Human behaviour drives climate change, but researchers want to know the extent to which climate change can change behaviour.

International researchers have worked out a mathematical model suggesting the rate at which people learn about climate change mitigation - like hearing their friend bought a hybrid or participated in a march - can lead to exaggerated predictions on warming, and people will slowly change their own behaviour in response.

The resulting report suggests that the rate at which people learn about climate mitigation strategies via social interactions strongly influences climate outcomes. But social learning takes time, so plausible values of this rate alone could raise warming predictions by over one degree Celsius.

On the contrary, the model suggests that social norms do not protect against rising temperatures.

They initially act against adoption of mitigation behaviours, even when such efforts are strongly justified by rising temperatures, and they do not significantly speed the transition to an emission-free world once mitigation becomes the norm.

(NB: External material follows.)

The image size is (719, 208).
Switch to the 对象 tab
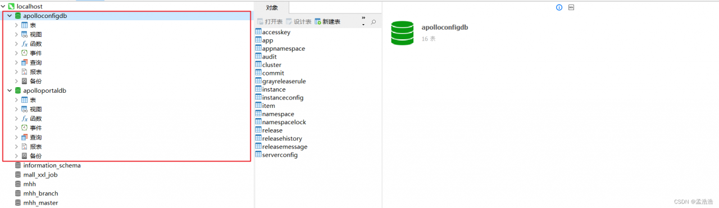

The researchers also ran the model with different parameters to explore how mitigation efforts could be optimised.

“Our socio-climate model indicates that an increase in social media and other campaigns to raise awareness, such as climate marches and international reports, should ideally be followed by governmental and other incentives to reduce carbon emissions,” says researcher Thomas Bury of the Universities of Waterloo and Guelph, Canada.

Senior author Madhur Anand states: “There are pathways for humans to mitigate climate change, but processes driving behaviour and norms at the individual and societal level will be essential to all of them, and our longstanding work on coupled human-environment systems applied here to climate change is providing direction in this regard”.